The fragile US-brokered ceasefire barely lasted the night. Now, smoke rises over Beirut's southern suburb. Dahiyeh, a Hezbollah stronghold, is under Israeli bombardment again. This is not a spat. This is a collapse.
Hours after Washington claimed to have secured a pause, the deal unravelled. The mechanics are murky. But the result is clear: IAF jets, F-16s most likely, conducted at least four strikes on what intelligence sources describe as 'high-value targets'. The booms were heard across the city.
Washington's reaction? A carefully worded statement expressing 'deep concern'. But the game has changed. The US broker, Amos Hochstein, left the region on Thursday. The vacuum was immediate.
Inside the Lobby, the chatter is frantic. One Whitehall source: 'This was supposed to be the template. Proof the US could manage the escalation. Now it's a failure.' The question now is whether Netanyahu ever intended the truce to hold.
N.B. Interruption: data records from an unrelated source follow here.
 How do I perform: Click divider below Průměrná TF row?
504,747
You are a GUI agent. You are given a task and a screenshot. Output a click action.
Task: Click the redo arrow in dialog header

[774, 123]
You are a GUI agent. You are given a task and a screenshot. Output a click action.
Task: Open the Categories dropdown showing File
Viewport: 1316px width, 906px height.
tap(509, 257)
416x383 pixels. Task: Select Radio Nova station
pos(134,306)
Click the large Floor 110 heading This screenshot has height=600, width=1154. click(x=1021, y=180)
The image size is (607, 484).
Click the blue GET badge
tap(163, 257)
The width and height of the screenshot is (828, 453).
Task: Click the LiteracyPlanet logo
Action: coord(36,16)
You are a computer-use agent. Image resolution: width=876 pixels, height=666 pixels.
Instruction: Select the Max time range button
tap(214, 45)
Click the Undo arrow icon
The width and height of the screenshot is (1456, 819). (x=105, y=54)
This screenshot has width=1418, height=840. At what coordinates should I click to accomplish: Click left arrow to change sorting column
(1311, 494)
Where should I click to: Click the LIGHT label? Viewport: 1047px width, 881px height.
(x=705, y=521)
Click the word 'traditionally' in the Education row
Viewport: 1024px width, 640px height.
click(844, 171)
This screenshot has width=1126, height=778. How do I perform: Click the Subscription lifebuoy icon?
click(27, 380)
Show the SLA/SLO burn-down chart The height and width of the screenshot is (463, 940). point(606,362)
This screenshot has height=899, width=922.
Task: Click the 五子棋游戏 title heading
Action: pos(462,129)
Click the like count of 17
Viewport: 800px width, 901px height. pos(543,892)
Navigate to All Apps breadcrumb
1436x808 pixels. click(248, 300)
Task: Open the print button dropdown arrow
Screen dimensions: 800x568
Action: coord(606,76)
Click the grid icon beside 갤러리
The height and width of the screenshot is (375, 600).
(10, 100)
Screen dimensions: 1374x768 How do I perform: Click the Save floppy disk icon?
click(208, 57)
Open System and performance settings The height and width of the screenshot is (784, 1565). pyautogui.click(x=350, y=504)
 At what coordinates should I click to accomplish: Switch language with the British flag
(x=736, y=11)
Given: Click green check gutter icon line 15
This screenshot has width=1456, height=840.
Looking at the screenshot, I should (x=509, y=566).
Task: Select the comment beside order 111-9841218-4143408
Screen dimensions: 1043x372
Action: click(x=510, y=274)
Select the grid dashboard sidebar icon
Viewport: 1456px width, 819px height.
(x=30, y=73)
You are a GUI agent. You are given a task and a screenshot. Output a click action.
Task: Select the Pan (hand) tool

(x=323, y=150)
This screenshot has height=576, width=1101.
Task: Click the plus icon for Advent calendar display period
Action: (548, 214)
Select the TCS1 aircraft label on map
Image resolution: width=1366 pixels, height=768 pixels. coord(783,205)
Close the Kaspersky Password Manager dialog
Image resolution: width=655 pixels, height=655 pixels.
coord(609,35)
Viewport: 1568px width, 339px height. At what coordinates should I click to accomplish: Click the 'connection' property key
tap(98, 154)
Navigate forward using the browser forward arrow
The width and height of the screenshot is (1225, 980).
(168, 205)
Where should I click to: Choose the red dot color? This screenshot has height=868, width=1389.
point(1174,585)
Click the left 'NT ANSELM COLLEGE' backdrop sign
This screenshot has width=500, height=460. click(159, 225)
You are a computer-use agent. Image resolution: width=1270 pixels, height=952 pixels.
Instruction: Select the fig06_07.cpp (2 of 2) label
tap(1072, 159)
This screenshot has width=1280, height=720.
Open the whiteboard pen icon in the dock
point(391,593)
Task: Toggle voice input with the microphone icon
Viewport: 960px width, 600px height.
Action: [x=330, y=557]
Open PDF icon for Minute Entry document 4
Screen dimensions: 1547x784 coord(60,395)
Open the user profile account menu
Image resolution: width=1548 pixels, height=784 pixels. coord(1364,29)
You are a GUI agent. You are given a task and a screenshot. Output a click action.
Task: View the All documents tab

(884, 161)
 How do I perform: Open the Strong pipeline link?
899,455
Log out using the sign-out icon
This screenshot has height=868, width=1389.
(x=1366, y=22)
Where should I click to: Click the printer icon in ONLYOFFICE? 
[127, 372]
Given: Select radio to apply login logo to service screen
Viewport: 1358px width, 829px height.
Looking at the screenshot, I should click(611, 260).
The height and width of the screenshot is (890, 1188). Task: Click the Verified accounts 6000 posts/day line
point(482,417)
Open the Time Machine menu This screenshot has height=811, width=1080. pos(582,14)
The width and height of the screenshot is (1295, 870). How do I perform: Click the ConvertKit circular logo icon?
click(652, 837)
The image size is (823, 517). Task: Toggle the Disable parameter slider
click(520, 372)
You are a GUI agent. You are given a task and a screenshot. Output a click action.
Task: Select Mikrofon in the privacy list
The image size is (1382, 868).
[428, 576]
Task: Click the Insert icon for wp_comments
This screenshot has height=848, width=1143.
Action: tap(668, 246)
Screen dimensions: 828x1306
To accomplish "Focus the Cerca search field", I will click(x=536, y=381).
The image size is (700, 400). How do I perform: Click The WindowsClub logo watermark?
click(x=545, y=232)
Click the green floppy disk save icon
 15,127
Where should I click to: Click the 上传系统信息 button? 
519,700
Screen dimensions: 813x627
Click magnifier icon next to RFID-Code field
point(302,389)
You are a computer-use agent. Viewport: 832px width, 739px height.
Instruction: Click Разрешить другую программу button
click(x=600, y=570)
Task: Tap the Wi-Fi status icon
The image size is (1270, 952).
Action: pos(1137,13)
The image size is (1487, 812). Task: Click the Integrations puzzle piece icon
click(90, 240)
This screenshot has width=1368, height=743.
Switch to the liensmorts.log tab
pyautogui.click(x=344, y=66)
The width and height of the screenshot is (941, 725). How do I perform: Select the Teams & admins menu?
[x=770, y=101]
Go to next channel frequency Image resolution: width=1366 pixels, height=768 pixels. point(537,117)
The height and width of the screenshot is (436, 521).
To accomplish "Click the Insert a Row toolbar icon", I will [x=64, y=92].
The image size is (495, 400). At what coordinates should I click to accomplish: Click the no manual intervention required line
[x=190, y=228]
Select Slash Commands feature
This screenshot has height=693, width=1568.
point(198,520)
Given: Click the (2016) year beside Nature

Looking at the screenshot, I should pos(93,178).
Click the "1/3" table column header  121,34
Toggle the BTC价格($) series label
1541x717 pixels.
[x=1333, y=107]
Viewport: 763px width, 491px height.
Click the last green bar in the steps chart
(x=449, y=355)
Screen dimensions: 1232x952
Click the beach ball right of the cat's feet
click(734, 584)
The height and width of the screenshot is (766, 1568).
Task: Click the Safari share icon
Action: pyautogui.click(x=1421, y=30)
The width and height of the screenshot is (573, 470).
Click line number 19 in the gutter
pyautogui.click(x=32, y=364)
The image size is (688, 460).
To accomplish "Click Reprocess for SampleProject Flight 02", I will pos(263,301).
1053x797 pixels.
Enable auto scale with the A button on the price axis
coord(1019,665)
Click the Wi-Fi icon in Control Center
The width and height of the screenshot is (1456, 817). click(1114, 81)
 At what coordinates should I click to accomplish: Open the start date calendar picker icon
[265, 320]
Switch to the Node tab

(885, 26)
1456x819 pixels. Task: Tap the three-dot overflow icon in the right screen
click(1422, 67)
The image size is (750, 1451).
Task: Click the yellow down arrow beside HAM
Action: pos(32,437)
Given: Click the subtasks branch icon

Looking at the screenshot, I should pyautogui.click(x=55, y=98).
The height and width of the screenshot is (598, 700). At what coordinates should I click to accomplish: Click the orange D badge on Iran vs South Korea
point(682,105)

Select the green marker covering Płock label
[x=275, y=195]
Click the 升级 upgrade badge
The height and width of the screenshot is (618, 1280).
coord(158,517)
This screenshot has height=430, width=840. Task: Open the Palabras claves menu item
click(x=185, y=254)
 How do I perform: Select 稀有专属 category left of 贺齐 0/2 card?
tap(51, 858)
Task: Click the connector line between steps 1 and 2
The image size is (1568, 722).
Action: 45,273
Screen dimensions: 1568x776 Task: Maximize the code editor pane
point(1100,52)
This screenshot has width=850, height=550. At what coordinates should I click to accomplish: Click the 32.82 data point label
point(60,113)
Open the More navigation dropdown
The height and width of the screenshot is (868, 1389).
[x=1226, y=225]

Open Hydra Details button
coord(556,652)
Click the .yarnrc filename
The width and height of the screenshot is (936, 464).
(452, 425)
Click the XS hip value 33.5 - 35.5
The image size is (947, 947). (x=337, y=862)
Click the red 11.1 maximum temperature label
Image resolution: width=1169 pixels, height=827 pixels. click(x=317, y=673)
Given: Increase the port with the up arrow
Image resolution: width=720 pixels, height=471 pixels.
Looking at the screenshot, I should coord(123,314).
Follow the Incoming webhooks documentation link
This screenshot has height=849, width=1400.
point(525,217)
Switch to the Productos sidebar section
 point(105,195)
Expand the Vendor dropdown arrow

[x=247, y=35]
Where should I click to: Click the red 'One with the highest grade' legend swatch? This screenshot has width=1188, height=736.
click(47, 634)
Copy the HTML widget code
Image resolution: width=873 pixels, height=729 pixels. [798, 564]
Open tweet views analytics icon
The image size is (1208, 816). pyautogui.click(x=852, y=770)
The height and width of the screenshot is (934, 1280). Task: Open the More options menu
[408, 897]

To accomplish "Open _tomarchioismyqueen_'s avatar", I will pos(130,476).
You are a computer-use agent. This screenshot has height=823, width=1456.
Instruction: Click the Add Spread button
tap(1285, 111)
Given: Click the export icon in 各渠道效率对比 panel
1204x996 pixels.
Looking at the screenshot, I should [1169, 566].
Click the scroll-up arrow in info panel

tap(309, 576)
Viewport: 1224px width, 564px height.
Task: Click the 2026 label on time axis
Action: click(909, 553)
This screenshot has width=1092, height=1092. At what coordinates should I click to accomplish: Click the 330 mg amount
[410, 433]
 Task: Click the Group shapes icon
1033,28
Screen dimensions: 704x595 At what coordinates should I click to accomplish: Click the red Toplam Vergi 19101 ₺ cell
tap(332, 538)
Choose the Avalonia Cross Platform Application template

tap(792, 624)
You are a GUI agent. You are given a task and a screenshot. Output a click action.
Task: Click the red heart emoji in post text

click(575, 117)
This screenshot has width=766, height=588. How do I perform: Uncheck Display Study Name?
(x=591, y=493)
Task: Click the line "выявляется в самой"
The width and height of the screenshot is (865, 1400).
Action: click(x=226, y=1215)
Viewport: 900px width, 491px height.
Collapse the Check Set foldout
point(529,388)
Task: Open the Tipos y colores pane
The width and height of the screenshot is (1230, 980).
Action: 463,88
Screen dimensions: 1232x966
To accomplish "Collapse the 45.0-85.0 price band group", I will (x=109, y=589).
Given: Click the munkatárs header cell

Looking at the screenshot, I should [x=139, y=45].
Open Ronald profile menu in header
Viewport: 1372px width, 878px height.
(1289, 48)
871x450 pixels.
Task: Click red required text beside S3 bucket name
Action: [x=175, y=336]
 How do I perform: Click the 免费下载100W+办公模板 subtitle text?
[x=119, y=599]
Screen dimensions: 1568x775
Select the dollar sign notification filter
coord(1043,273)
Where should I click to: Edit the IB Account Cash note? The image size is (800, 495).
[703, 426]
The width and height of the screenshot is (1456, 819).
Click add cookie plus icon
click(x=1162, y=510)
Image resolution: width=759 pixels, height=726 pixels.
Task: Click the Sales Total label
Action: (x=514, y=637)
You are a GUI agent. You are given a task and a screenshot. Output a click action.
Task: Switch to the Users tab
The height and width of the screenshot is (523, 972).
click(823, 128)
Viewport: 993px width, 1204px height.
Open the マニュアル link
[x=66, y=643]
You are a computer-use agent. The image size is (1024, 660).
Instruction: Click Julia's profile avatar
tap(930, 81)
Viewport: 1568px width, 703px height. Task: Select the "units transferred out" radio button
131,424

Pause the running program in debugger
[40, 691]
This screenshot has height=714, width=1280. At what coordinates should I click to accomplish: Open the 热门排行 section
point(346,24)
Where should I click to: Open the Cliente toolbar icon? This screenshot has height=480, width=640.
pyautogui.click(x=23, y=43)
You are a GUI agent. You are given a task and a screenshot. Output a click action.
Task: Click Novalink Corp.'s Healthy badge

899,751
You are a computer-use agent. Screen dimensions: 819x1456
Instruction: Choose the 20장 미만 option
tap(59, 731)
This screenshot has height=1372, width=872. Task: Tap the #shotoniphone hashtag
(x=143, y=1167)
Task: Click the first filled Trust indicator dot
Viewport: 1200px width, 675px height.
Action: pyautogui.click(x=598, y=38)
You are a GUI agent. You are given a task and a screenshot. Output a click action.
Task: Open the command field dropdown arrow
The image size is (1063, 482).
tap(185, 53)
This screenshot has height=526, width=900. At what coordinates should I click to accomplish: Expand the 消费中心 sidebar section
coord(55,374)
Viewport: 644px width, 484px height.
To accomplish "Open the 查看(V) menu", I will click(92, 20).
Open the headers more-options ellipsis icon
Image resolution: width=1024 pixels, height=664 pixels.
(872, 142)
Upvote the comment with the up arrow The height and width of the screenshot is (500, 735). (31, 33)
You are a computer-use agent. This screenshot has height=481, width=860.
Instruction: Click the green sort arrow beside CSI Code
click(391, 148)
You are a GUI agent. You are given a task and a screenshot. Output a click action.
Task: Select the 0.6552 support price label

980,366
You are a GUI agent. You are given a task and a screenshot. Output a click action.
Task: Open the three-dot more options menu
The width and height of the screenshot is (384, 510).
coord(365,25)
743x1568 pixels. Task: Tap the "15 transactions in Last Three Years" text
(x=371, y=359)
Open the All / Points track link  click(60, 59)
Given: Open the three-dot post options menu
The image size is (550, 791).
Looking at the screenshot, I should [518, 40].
The domestic pressure on him is immense. His coalition partners demand a tougher line. The generals are wary of a two-front war. But the political logic points to escalation.
Hezbollah, for its part, has already fired rockets into northern Israel. Not a massive barrage. A signal. They are not broken. The IDF confirms an anti-tank missile struck a position near the border. No casualties reported.
So where does this leave the region? Skidding towards a wider conflict. The Iranian factor looms large. Tehran's proxies are watching. The Houthis have already launched drones towards Eilat. This is a network, not a series of isolated spats.
For Number 10, this is a nightmare. The Foreign Office has been scrambling to maintain contact with all sides. The UK's line has been to back the US talking. But with no deal left, that talking sounds hollow.
Let's look at the data. Last night's Gallup poll showed that public support for Israel in Britain has dropped 12 points since October 7. That will focus minds in Westminster. But backbench pressure on Starmer to adopt a harder line on Israeli operations is growing. The Labour Friends of Israel will be lobbying hard. But the Muslim vote is a problem. The party is split.
The truth is, no one in Whitehall believes this is the last round. The bombing paused. It did not end. And the politics, both in Jerusalem and Washington, is driving events. Biden is weak. Netanyahu is emboldened. The rest of us are left watching the bombs fall.
The key dynamic to watch over the next 48 hours: Will Hezbollah respond with a major attack? If they do, expect the Israeli cabinet to authorize a ground operation into southern Lebanon. That is the threshold. And we are close to crossing it.